[WHAT THIS TASK INVOLVES]
Restate word for word the entries below, starting with the line with "For Designers [tab] (61, 758)" and continuing through the line with "Hitta organisation (618, 2328)". Include both of those lines and no others.

──────── RECORDS SHOWN

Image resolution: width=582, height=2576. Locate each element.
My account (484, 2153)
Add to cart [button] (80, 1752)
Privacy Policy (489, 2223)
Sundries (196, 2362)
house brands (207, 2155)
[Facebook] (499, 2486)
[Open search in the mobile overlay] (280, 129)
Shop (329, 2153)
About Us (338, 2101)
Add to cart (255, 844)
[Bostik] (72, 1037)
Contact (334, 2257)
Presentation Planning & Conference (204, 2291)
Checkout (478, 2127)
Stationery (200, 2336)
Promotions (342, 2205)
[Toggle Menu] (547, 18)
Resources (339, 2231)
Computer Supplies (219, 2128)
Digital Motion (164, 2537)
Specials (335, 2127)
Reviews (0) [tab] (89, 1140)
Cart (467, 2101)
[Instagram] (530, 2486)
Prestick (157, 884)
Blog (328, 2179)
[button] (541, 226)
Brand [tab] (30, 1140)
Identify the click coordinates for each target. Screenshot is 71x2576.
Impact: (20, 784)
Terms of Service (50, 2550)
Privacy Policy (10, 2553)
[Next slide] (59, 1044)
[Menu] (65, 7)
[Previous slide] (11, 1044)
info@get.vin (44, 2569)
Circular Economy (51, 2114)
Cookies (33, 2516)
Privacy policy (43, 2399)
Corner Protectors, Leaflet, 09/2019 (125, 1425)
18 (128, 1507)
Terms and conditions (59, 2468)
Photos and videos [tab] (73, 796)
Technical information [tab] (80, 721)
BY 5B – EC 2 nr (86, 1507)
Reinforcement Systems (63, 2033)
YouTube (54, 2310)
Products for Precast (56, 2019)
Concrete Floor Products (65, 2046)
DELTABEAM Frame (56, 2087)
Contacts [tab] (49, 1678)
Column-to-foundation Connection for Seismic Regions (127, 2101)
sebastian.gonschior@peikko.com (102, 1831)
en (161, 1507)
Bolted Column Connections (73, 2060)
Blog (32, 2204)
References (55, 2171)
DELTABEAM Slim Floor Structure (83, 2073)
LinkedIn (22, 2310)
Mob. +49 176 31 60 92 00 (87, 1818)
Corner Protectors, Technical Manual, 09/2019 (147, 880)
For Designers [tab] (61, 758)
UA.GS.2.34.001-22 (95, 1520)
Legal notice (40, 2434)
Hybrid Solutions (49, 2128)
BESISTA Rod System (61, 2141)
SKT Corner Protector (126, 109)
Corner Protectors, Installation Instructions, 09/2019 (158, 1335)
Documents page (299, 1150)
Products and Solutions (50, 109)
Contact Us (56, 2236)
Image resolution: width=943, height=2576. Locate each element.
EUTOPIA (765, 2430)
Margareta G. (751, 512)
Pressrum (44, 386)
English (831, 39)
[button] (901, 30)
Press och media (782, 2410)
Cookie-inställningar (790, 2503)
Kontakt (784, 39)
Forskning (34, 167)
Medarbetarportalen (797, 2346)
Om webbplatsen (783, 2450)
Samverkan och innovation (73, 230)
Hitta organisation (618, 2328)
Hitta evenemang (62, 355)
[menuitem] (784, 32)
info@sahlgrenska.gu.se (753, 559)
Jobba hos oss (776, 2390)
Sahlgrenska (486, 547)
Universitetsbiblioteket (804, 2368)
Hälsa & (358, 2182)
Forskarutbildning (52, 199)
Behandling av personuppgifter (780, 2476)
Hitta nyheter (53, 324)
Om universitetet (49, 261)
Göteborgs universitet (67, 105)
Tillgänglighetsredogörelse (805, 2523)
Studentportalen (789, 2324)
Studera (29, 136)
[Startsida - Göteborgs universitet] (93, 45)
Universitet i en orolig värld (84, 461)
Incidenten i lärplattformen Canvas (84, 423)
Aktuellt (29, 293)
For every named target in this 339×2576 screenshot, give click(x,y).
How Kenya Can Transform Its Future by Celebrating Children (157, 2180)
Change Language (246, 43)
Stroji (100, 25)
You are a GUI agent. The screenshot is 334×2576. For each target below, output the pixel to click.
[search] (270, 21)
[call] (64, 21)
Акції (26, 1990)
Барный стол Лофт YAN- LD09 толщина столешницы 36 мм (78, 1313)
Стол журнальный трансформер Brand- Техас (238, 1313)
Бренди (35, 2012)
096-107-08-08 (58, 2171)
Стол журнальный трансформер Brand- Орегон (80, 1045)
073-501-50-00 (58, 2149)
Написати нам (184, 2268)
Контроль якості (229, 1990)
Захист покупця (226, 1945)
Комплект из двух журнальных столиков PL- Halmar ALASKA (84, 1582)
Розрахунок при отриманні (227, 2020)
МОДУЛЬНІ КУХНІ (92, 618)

────────────────

[OUTPUT OF THE EXERCISE]
For Designers [tab] (61, 758)
UA.GS.2.34.001-22 (95, 1520)
Legal notice (40, 2434)
Hybrid Solutions (49, 2128)
BESISTA Rod System (61, 2141)
SKT Corner Protector (126, 109)
Corner Protectors, Installation Instructions, 09/2019 (158, 1335)
Documents page (299, 1150)
Products and Solutions (50, 109)
Contact Us (56, 2236)
Image resolution: width=943, height=2576. Locate each element.
EUTOPIA (765, 2430)
Margareta G. (751, 512)
Pressrum (44, 386)
English (831, 39)
[button] (901, 30)
Press och media (782, 2410)
Cookie-inställningar (790, 2503)
Kontakt (784, 39)
Forskning (34, 167)
Medarbetarportalen (797, 2346)
Om webbplatsen (783, 2450)
Samverkan och innovation (73, 230)
Hitta organisation (618, 2328)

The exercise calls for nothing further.